Khan Salman, Yetiskul Ekrem, Niazi Muhammad, Zeb Khan Malik Waleed, Pokima Ngowari, Khattar Georges, Terjanian Terenig
Internal Medicine, Staten Island University Hospital, New York, USA.
Medicine, Khyber Medical University, Peshawar, PAK.
Cureus. 2024 May 6;16(5):e59742. doi: 10.7759/cureus.59742. eCollection 2024 May.

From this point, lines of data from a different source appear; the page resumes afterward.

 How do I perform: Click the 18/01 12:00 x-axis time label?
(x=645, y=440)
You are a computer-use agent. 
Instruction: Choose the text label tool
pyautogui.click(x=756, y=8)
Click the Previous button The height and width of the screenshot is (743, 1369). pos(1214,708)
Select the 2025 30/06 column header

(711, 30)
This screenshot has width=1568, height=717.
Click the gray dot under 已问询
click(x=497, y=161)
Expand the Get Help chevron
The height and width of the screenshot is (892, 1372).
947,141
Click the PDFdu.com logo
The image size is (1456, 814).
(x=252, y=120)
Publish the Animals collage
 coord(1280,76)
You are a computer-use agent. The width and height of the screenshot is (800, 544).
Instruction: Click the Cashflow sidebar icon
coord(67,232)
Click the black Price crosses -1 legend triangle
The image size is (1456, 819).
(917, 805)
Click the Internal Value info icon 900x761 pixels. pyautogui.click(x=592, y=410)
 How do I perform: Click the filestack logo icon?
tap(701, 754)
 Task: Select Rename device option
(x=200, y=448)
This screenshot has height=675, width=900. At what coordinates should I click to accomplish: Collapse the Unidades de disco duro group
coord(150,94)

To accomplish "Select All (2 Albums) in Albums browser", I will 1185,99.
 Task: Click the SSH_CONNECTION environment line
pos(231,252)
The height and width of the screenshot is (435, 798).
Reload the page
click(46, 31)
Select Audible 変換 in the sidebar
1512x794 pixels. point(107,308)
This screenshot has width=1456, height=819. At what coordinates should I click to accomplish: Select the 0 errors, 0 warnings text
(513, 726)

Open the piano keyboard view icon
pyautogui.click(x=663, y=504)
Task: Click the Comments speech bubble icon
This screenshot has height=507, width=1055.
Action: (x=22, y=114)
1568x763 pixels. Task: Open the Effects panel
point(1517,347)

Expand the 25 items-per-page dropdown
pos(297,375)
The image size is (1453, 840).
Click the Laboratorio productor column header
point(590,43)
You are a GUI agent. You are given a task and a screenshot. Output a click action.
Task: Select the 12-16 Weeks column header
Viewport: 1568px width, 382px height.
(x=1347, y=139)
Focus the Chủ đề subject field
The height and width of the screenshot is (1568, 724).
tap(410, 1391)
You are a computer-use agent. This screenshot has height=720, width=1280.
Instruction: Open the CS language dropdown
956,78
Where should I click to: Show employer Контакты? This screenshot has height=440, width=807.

Dermatofibrosarcoma protuberans (DFSP) is a low- to intermediate-grade dermal soft tissue malignant tumor (sarcoma) with a high local recurrence rate but low metastatic potential. DFSP is characterized by uniform spindle cell fascicles arranged classically in a storiform pattern and by CD34 immunoreactivity. On gross examination, DFSP usually manifests as a white or yellow soft tissue mass with a smooth outer surface and poor circumscription. In this study, we report a case of DFSP with fibrosarcomatous transformation, a rare but well-known phenomenon encountered in DFSP that is correlated with an increased risk of adverse outcomes in patients with DFSP. A 45-year-old male presented with a progressively enlarging lump on his left shoulder, initially suspected of being a lipoma but diagnosed as a fibrosarcomatous transformation of DFSP. Surgical resection was performed, with the subsequent identification of metastatic sarcoma in pulmonary nodules. Robotic-assisted thoracoscopy excised the nodules, confirming metastatic sarcoma with aggressive behavior. Despite negative adjuvant treatment plans, the patient remains under surveillance with imaging, showing no recurrence in recent scans. Continued follow-up with medical and surgical oncology is planned. DFSP is a rare soft tissue sarcoma characterized by indolent growth and low metastatic potential, except in fibrosarcomatous transformation cases. Molecularly, DFSP is defined by a COL1A1-PDGFB fusion transcript that is targetable with imatinib therapy. Treatment involves wide surgical resection, with adjuvant radiation therapy in select cases. Radiation therapy may be employed in cases with close or positive margins, while conventional chemotherapy has limited utility. Multidisciplinary collaboration is crucial for optimal management. Overall, this case underscores the challenges in diagnosing and managing aggressive sarcomas like fibrosarcomatous DFSP, emphasizing the importance of vigilant surveillance and multidisciplinary collaboration in optimizing patient outcomes. Further research is needed to understand the mechanisms underlying fibrosarcomatous transformation and to explore novel therapeutic avenues for this challenging malignancy.
隆突性皮肤纤维肉瘤(DFSP)是一种低至中级别真皮软组织恶性肿瘤(肉瘤),局部复发率高但转移潜能低。DFSP的特征是梭形细胞束均匀,典型地呈车辐状排列,且CD34免疫反应阳性。大体检查时,DFSP通常表现为白色或黄色软组织肿块,外表面光滑,边界不清。在本研究中,我们报告了一例发生纤维肉瘤变的DFSP病例,这是DFSP中一种罕见但广为人知的现象,与DFSP患者不良预后风险增加相关。一名45岁男性因左肩肿块逐渐增大就诊,最初怀疑是脂肪瘤,但诊断为DFSP纤维肉瘤变。进行了手术切除,随后在肺结节中发现转移性肉瘤。机器人辅助胸腔镜切除了结节,证实为具有侵袭性行为的转移性肉瘤。尽管辅助治疗计划为阴性,但患者仍接受影像学监测,近期扫描未显示复发。计划继续由医学肿瘤学和外科肿瘤学进行随访。DFSP是一种罕见的软组织肉瘤,除纤维肉瘤变病例外,其生长缓慢且转移潜能低。从分子角度来看,DFSP由可被伊马替尼治疗靶向的COL1A1-PDGFB融合转录本定义。治疗包括广泛手术切除,部分病例采用辅助放疗。切缘接近或阳性的病例可采用放疗,而传统化疗效用有限。多学科协作对于优化管理至关重要。总体而言,该病例凸显了诊断和管理像纤维肉瘤变DFSP这样的侵袭性肉瘤的挑战,强调了在优化患者预后方面进行 vigilant监测和多学科协作的重要性。需要进一步研究以了解纤维肉瘤变的潜在机制,并探索针对这种具有挑战性的恶性肿瘤的新治疗途径。